Brewed an AP over the weekend, partial mash, 6 lbs of Pilsen DME, 1 lb of specialty grains. OG target was 1.050-1.055. What I came up with was 1.080. Partial boil with 3 gallons. Topped off with 2 gallons water, shook, and two different pulls with my beer thief, so wouldn’t think there would be issues with stratification.

There was a fair amount of hop particles floating in my cylinder, so I let it sit over night thinking that they would drop out, and I would get a better (closer to expected) reading. Didn’t change. At a loss how I gained that much gravity.

No complaining if there will be more alcohol, but was aiming for a more session drink. Brewed kinda heavy this winter.

You say partial mash but what grains did you use and how much did you mash for your partial mash?

Specialty grains were 0.5 lb of Crystal 60L, 0.25 lb of Victory, and 0.25 lb of Carapils.

155 deg. for 30 minutes.

[quote=“jabonneau86”]Specialty grains were 0.5 lb of Crystal 60L, 0.25 lb of Victory, and 0.25 lb of Carapils.

155 deg. for 30 minutes.[/quote]

So that’s not technically a partial mash, that’s considered extract with steeping grains as you won’t get any fermentable sugars from those grains. A partial mash will involve using base grains and getting some of your gravity from that as well.
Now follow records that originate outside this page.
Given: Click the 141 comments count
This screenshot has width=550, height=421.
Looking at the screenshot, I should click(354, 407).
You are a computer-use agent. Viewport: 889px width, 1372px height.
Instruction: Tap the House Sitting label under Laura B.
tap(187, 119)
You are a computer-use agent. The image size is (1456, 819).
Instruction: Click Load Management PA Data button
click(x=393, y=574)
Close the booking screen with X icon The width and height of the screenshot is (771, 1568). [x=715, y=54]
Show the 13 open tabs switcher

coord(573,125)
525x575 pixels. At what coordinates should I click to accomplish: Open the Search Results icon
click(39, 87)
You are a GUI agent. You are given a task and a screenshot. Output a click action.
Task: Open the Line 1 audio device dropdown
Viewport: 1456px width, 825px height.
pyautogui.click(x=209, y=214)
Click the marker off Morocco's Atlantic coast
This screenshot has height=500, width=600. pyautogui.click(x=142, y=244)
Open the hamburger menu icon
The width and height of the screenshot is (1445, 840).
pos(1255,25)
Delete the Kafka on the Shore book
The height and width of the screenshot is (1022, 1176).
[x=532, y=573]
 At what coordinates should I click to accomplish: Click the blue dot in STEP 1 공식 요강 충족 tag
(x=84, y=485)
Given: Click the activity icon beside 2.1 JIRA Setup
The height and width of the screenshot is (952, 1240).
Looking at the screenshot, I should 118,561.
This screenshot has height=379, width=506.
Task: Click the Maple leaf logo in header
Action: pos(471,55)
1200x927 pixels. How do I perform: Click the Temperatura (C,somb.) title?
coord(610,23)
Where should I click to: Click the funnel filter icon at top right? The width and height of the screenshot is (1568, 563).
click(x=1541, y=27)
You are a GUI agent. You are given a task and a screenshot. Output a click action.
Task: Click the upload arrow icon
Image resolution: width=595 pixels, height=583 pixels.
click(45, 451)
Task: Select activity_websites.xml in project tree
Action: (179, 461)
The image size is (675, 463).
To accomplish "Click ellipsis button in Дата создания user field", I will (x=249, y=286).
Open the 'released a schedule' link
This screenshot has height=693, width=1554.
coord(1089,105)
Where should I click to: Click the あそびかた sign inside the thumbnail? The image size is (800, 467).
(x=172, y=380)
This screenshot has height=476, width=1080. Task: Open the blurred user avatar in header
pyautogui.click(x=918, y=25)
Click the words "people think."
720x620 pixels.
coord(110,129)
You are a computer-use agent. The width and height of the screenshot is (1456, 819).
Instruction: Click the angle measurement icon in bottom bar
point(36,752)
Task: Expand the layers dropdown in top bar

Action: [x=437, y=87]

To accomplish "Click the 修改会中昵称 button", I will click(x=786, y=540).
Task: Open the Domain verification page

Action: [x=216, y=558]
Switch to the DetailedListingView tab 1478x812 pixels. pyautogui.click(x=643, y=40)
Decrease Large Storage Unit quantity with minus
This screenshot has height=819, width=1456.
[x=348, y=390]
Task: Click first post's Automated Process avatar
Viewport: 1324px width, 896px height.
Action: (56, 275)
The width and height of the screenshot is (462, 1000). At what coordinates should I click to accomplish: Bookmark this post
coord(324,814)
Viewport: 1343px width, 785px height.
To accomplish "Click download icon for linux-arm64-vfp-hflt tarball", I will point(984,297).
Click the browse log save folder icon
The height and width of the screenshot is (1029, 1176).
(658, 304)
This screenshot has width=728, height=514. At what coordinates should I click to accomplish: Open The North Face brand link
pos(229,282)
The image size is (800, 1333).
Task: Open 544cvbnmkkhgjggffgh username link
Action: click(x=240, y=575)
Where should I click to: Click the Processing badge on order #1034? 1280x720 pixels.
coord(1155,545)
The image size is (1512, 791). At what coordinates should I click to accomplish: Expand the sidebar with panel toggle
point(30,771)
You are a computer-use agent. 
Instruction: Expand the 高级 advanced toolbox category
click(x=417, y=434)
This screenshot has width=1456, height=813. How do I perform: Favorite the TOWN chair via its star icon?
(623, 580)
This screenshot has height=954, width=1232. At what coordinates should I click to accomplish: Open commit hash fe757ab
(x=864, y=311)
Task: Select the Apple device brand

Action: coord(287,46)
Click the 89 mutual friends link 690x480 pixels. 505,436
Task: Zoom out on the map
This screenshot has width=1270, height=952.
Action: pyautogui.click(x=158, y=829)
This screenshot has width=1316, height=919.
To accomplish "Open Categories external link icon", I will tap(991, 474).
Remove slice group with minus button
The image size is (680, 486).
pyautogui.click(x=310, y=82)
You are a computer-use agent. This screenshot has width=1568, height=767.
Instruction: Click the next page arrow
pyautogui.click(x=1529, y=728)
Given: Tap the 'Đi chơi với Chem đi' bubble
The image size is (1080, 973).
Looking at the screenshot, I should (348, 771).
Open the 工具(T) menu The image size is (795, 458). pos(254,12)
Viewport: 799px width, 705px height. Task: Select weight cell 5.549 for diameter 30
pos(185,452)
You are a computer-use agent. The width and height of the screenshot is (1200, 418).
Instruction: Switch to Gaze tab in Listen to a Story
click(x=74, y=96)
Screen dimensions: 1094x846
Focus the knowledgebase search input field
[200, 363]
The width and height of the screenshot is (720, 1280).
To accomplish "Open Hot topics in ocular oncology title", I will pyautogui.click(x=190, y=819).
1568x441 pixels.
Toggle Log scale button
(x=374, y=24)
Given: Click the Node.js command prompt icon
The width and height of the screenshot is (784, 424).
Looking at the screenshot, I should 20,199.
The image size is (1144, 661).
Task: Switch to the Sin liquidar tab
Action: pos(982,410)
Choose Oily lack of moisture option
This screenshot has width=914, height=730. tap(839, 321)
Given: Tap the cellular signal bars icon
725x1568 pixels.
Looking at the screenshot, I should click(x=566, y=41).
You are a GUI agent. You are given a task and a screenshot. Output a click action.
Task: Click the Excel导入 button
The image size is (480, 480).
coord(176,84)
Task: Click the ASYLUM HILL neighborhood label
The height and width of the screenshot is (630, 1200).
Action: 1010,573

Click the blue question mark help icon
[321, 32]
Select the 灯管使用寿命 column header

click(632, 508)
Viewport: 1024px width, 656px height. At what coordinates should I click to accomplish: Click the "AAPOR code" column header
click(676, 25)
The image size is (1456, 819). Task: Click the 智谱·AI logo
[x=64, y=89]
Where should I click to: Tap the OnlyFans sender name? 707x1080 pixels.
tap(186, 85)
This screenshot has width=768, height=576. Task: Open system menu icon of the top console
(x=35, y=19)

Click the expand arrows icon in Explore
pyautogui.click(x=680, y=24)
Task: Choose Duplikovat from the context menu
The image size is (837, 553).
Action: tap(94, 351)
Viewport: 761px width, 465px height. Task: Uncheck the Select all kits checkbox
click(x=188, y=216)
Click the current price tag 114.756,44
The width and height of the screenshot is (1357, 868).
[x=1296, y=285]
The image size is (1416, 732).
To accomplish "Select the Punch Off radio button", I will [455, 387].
If the only fermentables you used was 6lbs of extract your gravity should be around 1.052 in 5 gallons.

You say you boiled 3 gallons and topped off with 2. Did you take into consideration your boil-off? If you boiled 3 gallons for 60 minutes you would probably only be left with 2 or less gallons (depending on kettle geometry and atmospheric conditions). To end up with an OG of 1.080 you would either need 9lbs of DME in 5 gallons or 6lbs of DME in 3.4 gallons of water.

Are you sure your final volume was exactly 5 gallons?

You didn’t get it mixed as well as you thought you did.

+1 to not mixing well enough. Hop particles and break can also effect your reading if not allowed to drop out of suspension.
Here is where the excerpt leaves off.